Kim Dotcom's new venture Mega is set to go live tomorrow. The cloud storage service will take on the likes of Dropbox, Google Drive and others by offering each user 50GB of free storage alongside three optional paid tiers at €9.99, €19.99 and €29.99 per month for 500GB, 2TB and 4TB respectively. The 500GB package comes with 1TB of bandwidth while the 2TB and 4TB are each allocated 4TB and 8TB.

That's a generous proposition in the world of cloud storage, but on the features front Dotcom admitted they've run out of time to implement everything they wanted before launch – a list of promised features will have to do.

For now the service is accesible via web browser only. You'll see a Cloud Drive folder where you can drag and drop files, as well as an inbox and a contacts tab that wasn't working during an early peek offered to a handful of press outlets. That's pretty much it for now. The company hasn't revealed what the individual file size upload limit will be on Mega, and still isn't offering a definite answer on whether users of the now-shuttered Megaupload service will get their old files back – that's up to the court overseeing the case.

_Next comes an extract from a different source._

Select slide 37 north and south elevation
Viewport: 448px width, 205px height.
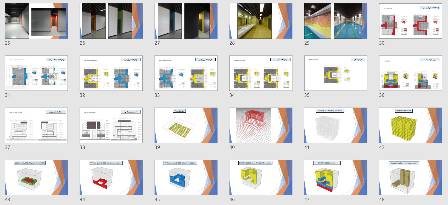pyautogui.click(x=36, y=125)
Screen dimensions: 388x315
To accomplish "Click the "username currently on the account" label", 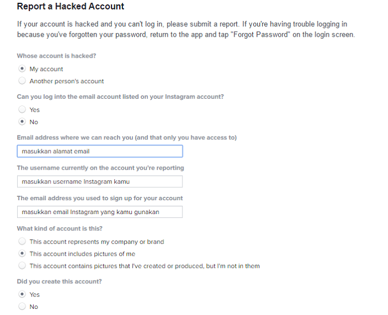I will 100,168.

Despite launching a simplified version of the service they were aiming for, the company still has ambitious plans for the future and offered a post-launch development roadmap highlighting upcoming enhancements for both developers and users. The list includes desktop and mobile clients for "all major platforms", an SDK with a fully documented API, collaboration features like user-to-user messaging, encrypted file sharing, and what appears to be a Google Docs competitor with word processing, calendar and spreadsheet apps.